- [Information shown]
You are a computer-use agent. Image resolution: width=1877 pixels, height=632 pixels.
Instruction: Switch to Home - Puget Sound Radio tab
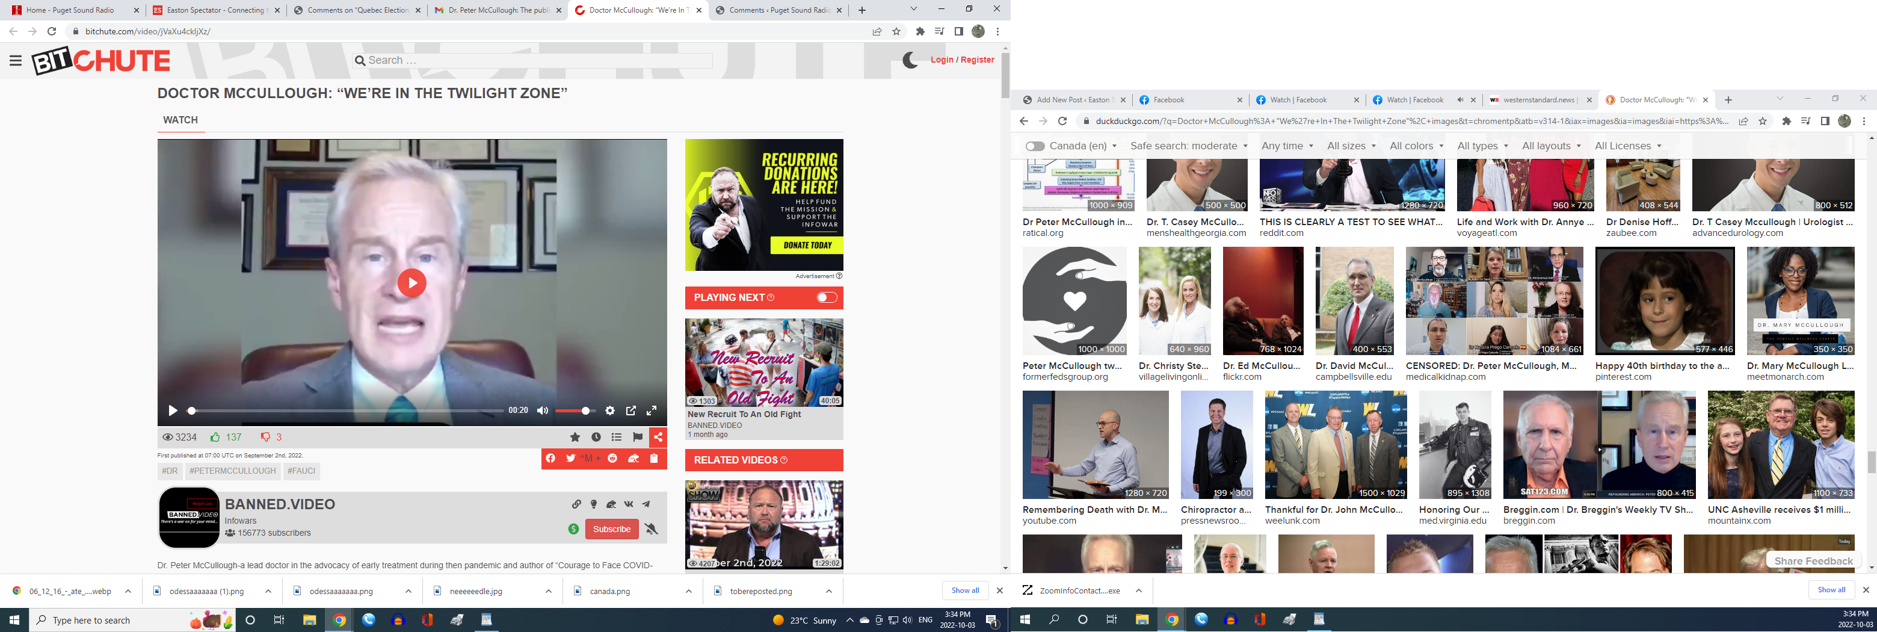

---

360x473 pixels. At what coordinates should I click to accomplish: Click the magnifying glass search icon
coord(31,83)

==

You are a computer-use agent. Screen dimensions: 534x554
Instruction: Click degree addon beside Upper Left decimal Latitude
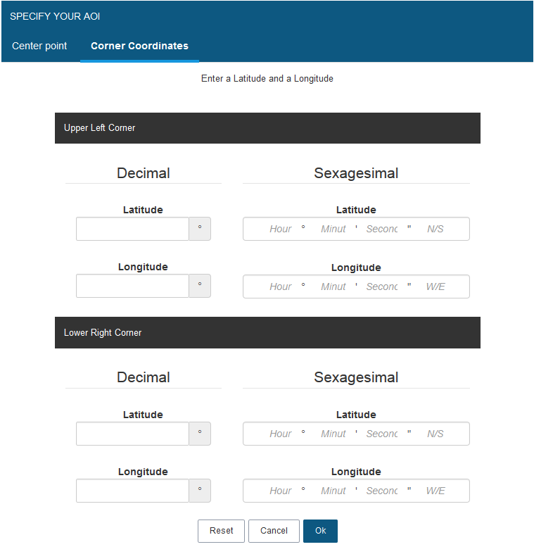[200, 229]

- [Problem to work on]
When a line in the data above contains the string "agent", copy that line.

- [Written answer]
You are a computer-use agent. Image resolution: width=1877 pixels, height=632 pixels.
You are a computer-use agent. Screen dimensions: 534x554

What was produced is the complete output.